Travail à faire:
1. D'après le texte sur les topographies imaginaires et la Ville-Texte, à quelle fréquence André Gide estimait-il qu'il faudrait remettre en question les hypothèses du Laokoon ?
2. Poursuivez le texte sur les topographies imaginaires et la Ville-Texte à la suite de sa dernière phrase.

Texte présenté:
-------
Monica Spiridon
Topographies imaginaires et identités culturelles: “La Ville-Texte”
Parmi les virages notables du discours intellectuel de la fin du XXe siècle, on invoque fréquemment l’ainsi-dite tournure spatiale. Plus qu’auparavant, l’espace et son système de repères seraient érigés en dimensions essentielles de l’existence moderne. On peut y entrevoir aussi une tentative de subminer les conventions traditionnellement dominantes du Temps, afin de mener l’intérêt spéculatif vers les virtualités symboliques des réalités spatiales. Simultanément, la cartographie imaginaire fournit un champ privilégié de bataille aux guerres culturelles contemporaines.
Un tel intérêt pour la SPATIALITÉ – que l’on désigne fréquemment par des catégories comme: lieu, emplacement, paysage, architecture, milieu, ville, foyer, région, territoire, géographie – aboutit à un véritable jeu de forces avec le TEMPS. Pour la postmodernité, la cartographie est un instrument sinon une arme de prédilection de l’offensive pour légitimer les identités culturelles, sociales, nationales, raciales ou de genre.
A part cette actualité emphatique, la représentation spatiale dans la littérature a une tradition spéculative vénérable. La réflexion sur les rapports entre les arts réputés de simultanéité et les arts de succession, ou bien entre la peinture et la poésie (remontant de la formule “ut pictura poesis” vers le Laakoon de Lessing) y doit être reconnue pour fondatrice. D’ailleurs, si l’on fait crédit à André Gide, on devrait remettre en question les hypothèses de Laokoon au moins tous les 30 ans, (soit pour les reconfirmer, soit pour les rejeter).
-------
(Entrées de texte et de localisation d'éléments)

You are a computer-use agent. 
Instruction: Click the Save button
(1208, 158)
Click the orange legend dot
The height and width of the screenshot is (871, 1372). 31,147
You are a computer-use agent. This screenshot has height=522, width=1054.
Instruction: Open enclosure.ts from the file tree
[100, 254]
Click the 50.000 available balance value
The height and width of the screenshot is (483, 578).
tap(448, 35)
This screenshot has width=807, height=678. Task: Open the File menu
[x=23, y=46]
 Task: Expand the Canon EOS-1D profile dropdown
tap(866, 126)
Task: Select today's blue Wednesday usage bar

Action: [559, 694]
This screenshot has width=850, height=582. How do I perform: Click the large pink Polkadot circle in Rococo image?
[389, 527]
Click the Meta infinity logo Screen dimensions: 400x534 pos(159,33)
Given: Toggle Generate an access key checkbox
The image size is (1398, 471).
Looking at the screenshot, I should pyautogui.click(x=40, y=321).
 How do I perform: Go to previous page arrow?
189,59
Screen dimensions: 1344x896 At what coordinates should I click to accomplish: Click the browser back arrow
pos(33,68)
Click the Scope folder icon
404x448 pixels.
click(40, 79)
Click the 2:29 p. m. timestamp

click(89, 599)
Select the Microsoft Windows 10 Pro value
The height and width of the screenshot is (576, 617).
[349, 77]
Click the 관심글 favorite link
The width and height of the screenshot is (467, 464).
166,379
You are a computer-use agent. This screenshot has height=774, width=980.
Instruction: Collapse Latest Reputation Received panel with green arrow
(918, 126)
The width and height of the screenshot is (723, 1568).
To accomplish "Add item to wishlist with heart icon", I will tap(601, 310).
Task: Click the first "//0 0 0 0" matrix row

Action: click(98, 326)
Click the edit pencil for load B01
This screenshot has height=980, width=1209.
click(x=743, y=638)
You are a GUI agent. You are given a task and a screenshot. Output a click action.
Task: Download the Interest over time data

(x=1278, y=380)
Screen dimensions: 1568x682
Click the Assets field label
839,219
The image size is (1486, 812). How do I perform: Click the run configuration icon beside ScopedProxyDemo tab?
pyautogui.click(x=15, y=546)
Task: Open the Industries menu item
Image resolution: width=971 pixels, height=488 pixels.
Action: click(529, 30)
-------
Liste des réponses:
1. Au moins tous les 30 ans.

2.
Dans son combat acharné contre un genre révolu – la poésie descriptive – le riche capital d’idées de Laokoon peut avoir un air désuet de nos jours. Lessing plaidait en effet pour une distinction fort tranchante. D’un côté, la littérature: un art de la succession, parfaitement adapté à l’imitation des évènements de la vie. De l’autre, les beaux-arts, fascinés par les simultanéités et projetant de vrais réseaux de relations spatiales. D’où la diatribe concertée du théoricien allemand contre la poésie descriptive et la peinture allégorique, deux arts également entraînés dans des activités impropres à leur nature ou bien à leurs moyens: “peindre à l’aide des mots” et, respectivement, “raconter à l’aide des images”.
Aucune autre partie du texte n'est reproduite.